TULSA, Okla. (AP) — In an effort to battle the rising number of drug crimes on tribal land, the Muscogee (Creek) Nation is considering a unique agreement that would allow a tribal police officer to be cross-commissioned as a federal drug agent.

The tribe’s National Council were set to consider the resolution Saturday that would allow the Lighthorse Tribal Police to enter into the agreement with the U.S. Department of Justice’s Drug Enforcement Administration.

If passed, the agreement would be the first of its kind between the DEA and a tribal police force, Lighthorse Police Chief Jack Shackelford said.

The tribal agency includes more than 20 patrol officers, two criminal investigators and a K-9 unit. Officers are charged with enforcing tribal, state and federal laws in the Creek Nation.

The officer in the new position would be a liaison between the DEA and the Lighthorse police, allowing for a convenient flow of information between the two groups in drug investigations, Shackelford said.

“It’s giving us the opportunity to gather information from the DEA and work with them for cases on tribal property,” he said. “It opens doors for us to get (criminal) intelligence.”
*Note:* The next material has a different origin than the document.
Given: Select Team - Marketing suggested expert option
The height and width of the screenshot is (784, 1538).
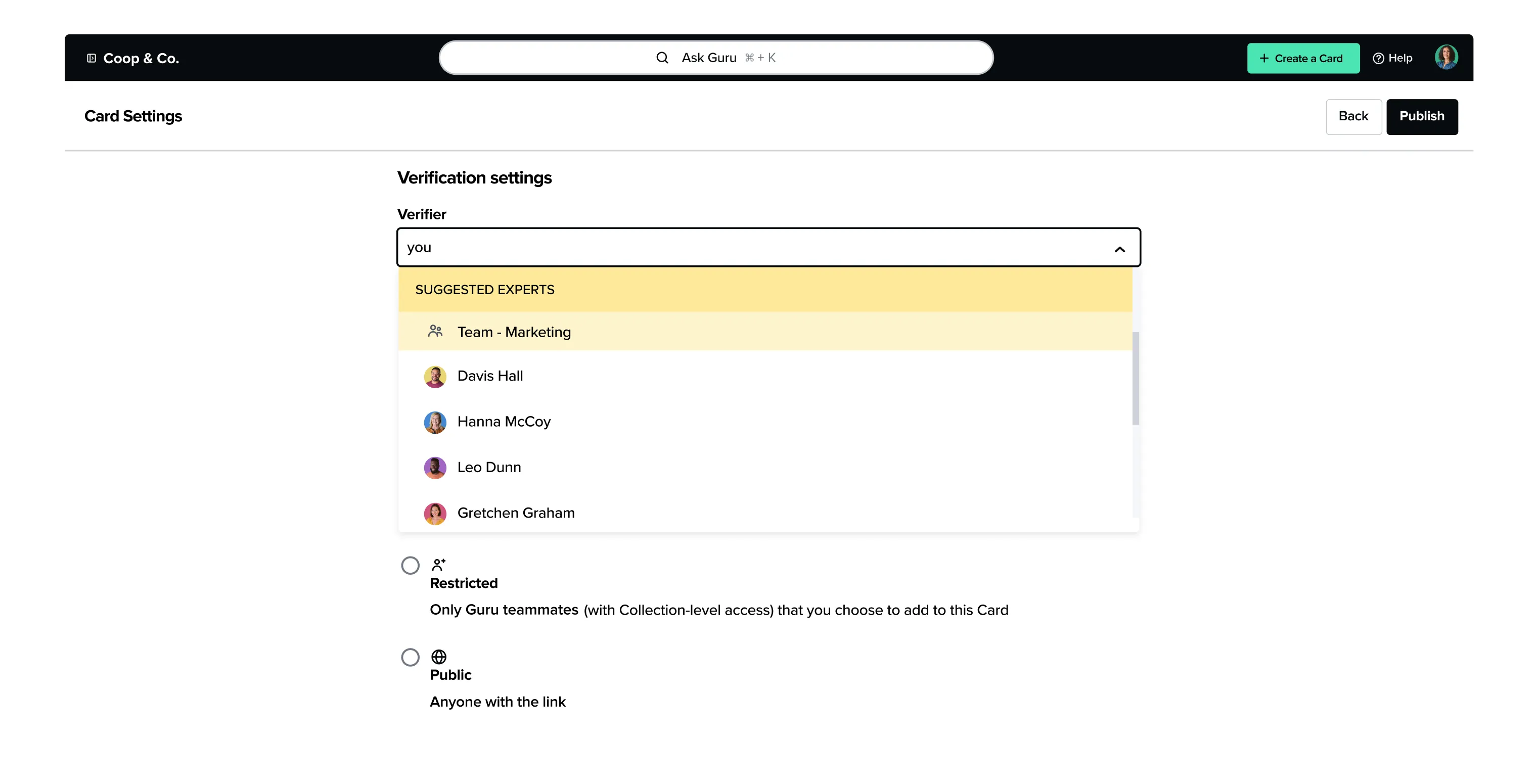Looking at the screenshot, I should tap(514, 332).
Under the proposed agreement, the officer would receive training under the DEA and could be used to assist in federal agency cases in the area, he said.

The tribe also is looking at cross-commissioning with the state’s drug enforcement agency, the Oklahoma Bureau of Narcotics, Shackelford said.

The timing for such cross-deputizations is perfect because the amount of drug-related crime near casinos and other tribal land is on the rise mostly because drug runners and drug dealers are exploiting jurisdictional boundaries, said OBN spokesman Mark Woodward.

Shackelford said the tribe probably will approach the drug agency within a couple of weeks about a cross-jurisdictional agreement.